1. 100 million people use ChatGPT each week

By not allowing GPTBot to crawl your site, there’s a 100 million-person audience you’re missing out on maximizing brand visibility.

Sharing access to your website content can help ensure your brand is both factually and positively represented to ChatGPT users.

This means there’s a higher chance that your brand will actually be recommended by ChatGPT, leading to more traffic and potential customers.

Some brands report getting 5% of their overall leads, or $100,000 in monthly subscription revenue from ChatGPT. I know our agency has already gotten some leads from ChatGPT, too.

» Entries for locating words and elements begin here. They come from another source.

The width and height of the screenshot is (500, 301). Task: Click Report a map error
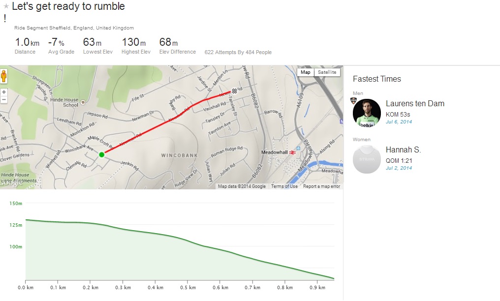(321, 186)
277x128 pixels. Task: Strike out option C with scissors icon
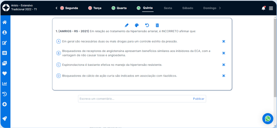[x=224, y=65]
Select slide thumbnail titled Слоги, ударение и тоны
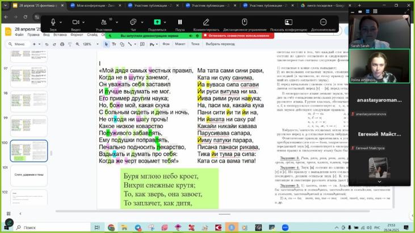The width and height of the screenshot is (415, 233). click(28, 175)
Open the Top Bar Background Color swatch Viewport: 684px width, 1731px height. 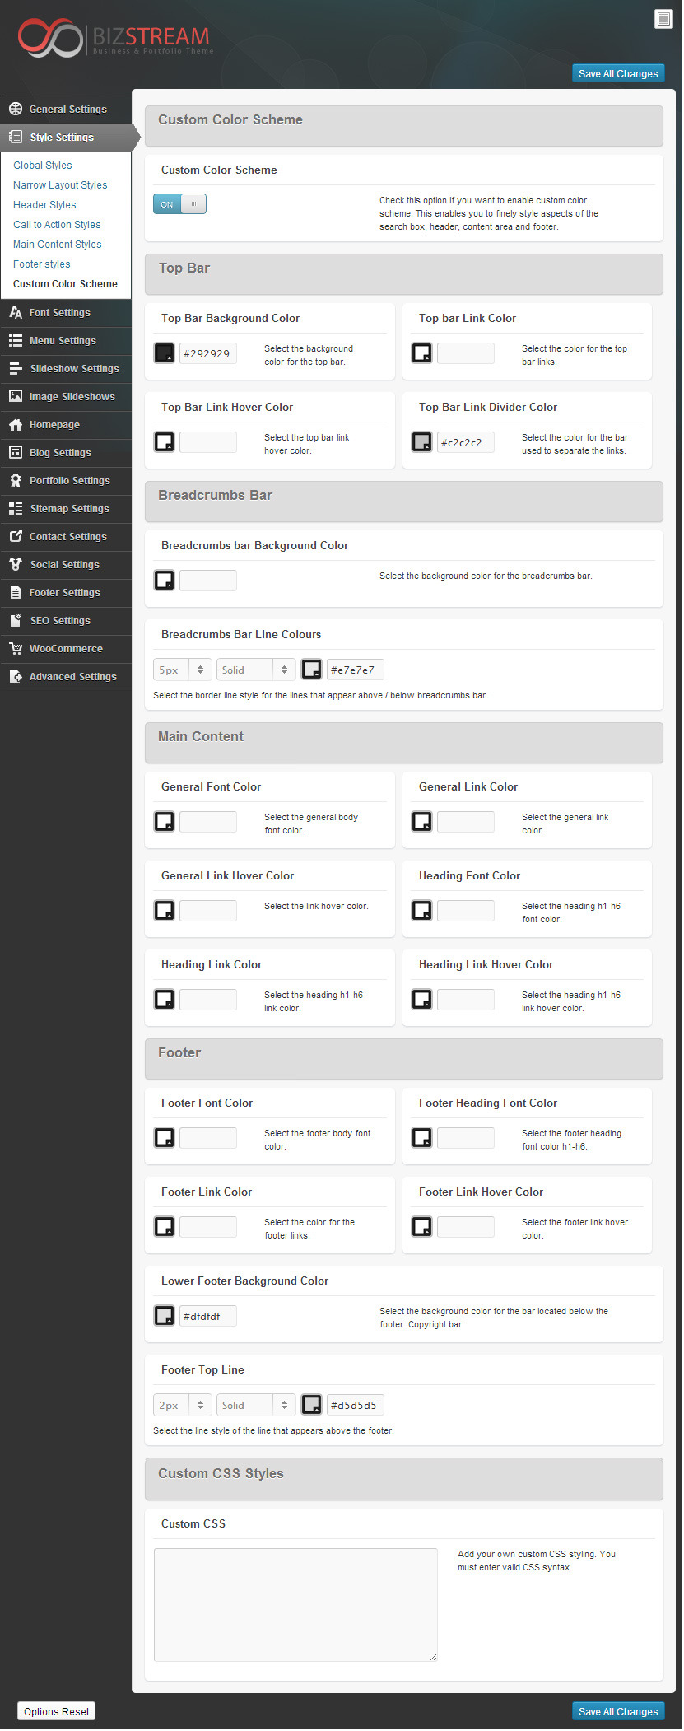click(x=165, y=353)
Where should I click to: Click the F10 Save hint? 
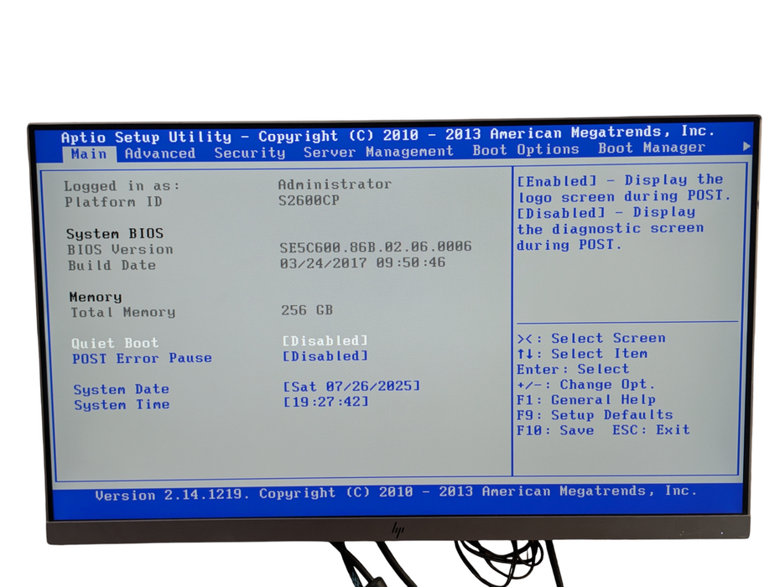554,430
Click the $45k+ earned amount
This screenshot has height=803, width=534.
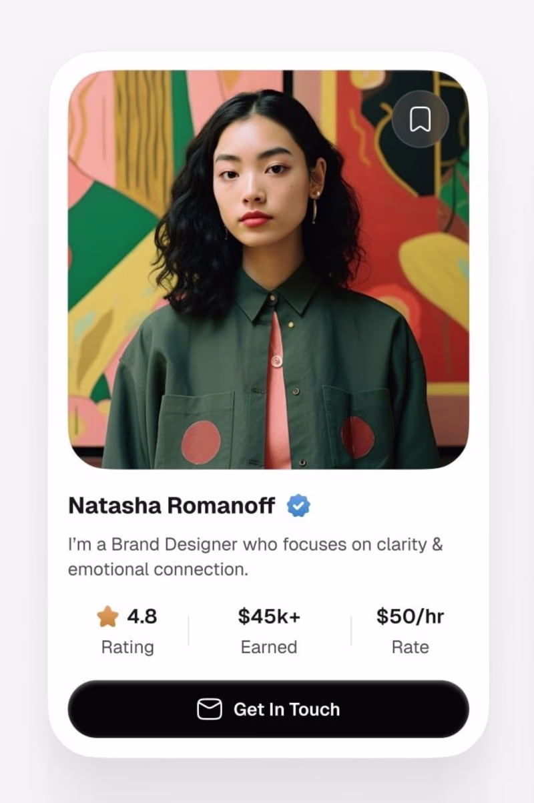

Another way to consider this is as a positive digital PR (DPR) play. You should leverage DPR strategies like brand mention campaigns in today’s landscape.

Permitting GPTBot to crawl your site only adds to these efforts by allowing ChatGPT to access your brand information directly from the source and distribute it to 100 million users positively.

2. Generative engine optimization (GEO)

Whether you have fears about AI, we can all agree that it’s changing the marketing landscape. Like all new technologies and trends in our industry, those slow to embrace AI as a conduit for new business and brand exposure will miss the proverbial boat.

GEO is picking up steam as a sub-practice of SEO. You’ll miss a significant opportunity if you’re not targeting some of your marketing efforts to be in this marketplace. Competitors may pick up after you let it slip through the cracks.

We know it’s easy for brands to fall behind in today’s fractioned and ever-growing marketing landscape. If your competitors spend years working on GEO, maximizing LLM visibility and developing skills and expertise in this area, that’s years ahead of you they’ll be.

Now, GEO reporting capabilities haven’t caught up to the value yet, which means it will be tough to measure an ROI, but that doesn’t mean it’s something to ignore and fall behind on.

Brands and marketers must start embracing LLMs like ChatGPT as an emerging acquisition channel that shouldn’t be ignored.

3. OpenAI’s pledge to minimize harm

Source: https://openai.com/safety-standards

A healthy distrust of AI technologies is important to its legal and ethical growth. But we also need to be open-minded and realize we can’t be effective as marketers if we resist and choose not to grow and innovate in the direction of things.

OpenAI clearly states “minimize harm” as one of the guiding principles of their platform. They also have policies to respect copyright and intellectual property and have stated that GPTBot filters out sources violating their policies.

By allowing GPTBot to crawl your site’s content, you’re contributing to the clean and accurate training data OpenAI uses to enhance and improve its information accuracy.

As AI technology marches on, it can be easy to get caught up in skepticism, fear, and noise. Those struggling to embrace and maximize it will get left behind.